Activity: Of the material below, the lines to be retyped are those from the line containing "Click the 概览 dashboard icon in sidebar" through the line containing "The height and width of the screenshot is (861, 1284).", inclusive; reproduce them exactly.
-*-
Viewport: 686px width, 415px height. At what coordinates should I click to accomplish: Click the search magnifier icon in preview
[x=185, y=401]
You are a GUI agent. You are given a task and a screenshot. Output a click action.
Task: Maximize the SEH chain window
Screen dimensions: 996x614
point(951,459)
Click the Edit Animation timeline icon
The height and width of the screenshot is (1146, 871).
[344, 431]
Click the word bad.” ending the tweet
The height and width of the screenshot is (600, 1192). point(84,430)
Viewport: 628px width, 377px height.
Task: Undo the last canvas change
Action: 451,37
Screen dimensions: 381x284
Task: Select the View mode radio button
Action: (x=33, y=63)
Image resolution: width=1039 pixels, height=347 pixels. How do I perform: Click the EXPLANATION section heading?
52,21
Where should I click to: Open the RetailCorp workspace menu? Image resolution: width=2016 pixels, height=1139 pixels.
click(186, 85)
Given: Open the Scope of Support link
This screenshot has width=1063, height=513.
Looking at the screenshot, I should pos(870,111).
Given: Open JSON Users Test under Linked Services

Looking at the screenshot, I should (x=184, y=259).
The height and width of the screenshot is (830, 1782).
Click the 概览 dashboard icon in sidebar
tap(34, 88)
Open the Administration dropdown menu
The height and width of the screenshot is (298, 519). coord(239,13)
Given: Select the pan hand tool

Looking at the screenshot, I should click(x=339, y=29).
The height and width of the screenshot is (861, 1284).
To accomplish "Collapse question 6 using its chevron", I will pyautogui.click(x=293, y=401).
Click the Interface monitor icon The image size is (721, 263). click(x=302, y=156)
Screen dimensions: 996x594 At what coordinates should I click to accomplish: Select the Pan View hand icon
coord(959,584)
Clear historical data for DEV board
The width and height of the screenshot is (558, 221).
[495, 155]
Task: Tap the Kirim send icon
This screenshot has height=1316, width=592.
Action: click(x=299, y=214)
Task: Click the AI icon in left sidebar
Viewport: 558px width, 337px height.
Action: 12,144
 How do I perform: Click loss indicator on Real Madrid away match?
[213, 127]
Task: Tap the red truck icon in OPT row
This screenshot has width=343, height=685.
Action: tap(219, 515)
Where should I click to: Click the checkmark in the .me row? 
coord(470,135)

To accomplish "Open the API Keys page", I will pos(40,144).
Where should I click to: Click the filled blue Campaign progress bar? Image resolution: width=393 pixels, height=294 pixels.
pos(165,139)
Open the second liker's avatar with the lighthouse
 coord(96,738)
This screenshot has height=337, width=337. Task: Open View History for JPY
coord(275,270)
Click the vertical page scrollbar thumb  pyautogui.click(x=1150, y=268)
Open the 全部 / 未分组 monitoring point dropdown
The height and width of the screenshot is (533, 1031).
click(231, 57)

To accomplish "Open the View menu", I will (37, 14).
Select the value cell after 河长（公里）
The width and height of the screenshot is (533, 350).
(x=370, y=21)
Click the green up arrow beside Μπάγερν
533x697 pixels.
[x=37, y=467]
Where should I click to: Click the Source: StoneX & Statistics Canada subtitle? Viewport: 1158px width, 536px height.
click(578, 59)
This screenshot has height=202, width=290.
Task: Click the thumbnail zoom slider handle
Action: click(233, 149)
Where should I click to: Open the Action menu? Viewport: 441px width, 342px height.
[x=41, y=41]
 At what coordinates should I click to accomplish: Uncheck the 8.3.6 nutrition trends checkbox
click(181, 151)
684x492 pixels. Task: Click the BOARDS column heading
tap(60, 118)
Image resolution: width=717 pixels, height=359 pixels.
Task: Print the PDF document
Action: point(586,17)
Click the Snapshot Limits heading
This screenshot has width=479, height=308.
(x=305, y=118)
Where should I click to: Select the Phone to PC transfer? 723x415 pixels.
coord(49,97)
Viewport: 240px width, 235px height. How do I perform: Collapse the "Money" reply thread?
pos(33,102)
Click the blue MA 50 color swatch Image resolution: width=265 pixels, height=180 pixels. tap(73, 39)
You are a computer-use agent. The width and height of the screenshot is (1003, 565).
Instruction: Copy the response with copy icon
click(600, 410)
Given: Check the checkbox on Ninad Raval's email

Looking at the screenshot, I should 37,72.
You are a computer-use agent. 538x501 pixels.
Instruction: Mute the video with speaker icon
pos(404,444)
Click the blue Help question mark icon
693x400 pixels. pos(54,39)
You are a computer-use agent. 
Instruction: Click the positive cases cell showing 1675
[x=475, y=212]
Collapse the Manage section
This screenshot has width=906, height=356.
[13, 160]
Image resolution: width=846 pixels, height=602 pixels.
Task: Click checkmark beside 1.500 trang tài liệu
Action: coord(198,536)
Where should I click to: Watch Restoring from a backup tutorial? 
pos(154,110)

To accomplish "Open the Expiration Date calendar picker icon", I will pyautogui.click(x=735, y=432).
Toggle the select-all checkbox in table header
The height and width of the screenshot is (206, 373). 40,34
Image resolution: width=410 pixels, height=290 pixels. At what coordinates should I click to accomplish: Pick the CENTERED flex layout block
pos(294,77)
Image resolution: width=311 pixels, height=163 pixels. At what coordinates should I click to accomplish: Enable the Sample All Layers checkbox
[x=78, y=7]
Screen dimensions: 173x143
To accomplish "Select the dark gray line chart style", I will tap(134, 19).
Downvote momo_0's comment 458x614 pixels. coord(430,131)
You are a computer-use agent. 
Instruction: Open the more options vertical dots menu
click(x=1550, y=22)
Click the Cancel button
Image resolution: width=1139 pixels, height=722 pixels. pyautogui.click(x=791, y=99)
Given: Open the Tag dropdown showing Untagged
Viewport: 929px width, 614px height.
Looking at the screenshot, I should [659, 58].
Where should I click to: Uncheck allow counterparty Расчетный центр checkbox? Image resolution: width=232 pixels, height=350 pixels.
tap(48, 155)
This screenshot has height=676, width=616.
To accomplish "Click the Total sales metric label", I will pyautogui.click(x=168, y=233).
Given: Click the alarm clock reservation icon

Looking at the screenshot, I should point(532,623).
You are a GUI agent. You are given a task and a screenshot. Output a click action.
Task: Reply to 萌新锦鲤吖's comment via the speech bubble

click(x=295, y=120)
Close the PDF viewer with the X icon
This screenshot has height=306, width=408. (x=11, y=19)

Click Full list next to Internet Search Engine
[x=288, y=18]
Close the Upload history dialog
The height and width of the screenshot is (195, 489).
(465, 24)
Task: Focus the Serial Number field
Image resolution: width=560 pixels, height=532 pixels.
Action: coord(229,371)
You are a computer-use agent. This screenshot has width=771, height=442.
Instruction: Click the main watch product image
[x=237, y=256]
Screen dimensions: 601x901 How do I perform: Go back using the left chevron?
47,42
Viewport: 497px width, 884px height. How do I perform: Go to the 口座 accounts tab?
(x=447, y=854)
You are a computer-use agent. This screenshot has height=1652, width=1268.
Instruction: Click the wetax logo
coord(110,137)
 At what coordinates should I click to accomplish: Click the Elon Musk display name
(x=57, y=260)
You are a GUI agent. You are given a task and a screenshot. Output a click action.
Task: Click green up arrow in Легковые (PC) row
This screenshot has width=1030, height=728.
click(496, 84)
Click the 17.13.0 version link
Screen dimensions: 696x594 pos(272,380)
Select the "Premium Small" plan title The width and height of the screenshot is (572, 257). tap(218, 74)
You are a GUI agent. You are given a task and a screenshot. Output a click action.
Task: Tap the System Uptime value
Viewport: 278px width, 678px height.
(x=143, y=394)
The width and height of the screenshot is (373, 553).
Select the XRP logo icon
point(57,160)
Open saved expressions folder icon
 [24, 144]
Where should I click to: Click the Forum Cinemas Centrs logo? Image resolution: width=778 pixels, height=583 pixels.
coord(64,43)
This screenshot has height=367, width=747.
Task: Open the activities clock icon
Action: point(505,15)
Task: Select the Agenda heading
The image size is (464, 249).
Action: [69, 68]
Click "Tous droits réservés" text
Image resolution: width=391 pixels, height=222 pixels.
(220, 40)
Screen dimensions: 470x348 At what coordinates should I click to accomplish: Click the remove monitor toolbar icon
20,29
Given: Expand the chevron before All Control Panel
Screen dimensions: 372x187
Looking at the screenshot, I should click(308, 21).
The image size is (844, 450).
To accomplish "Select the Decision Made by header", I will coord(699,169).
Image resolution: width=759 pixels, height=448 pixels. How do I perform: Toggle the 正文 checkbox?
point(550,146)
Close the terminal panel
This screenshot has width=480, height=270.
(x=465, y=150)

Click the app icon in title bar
-*-
Task result:
Click the 概览 dashboard icon in sidebar
tap(34, 88)
Open the Administration dropdown menu
The height and width of the screenshot is (298, 519). coord(239,13)
Given: Select the pan hand tool

Looking at the screenshot, I should click(x=339, y=29).
The height and width of the screenshot is (861, 1284).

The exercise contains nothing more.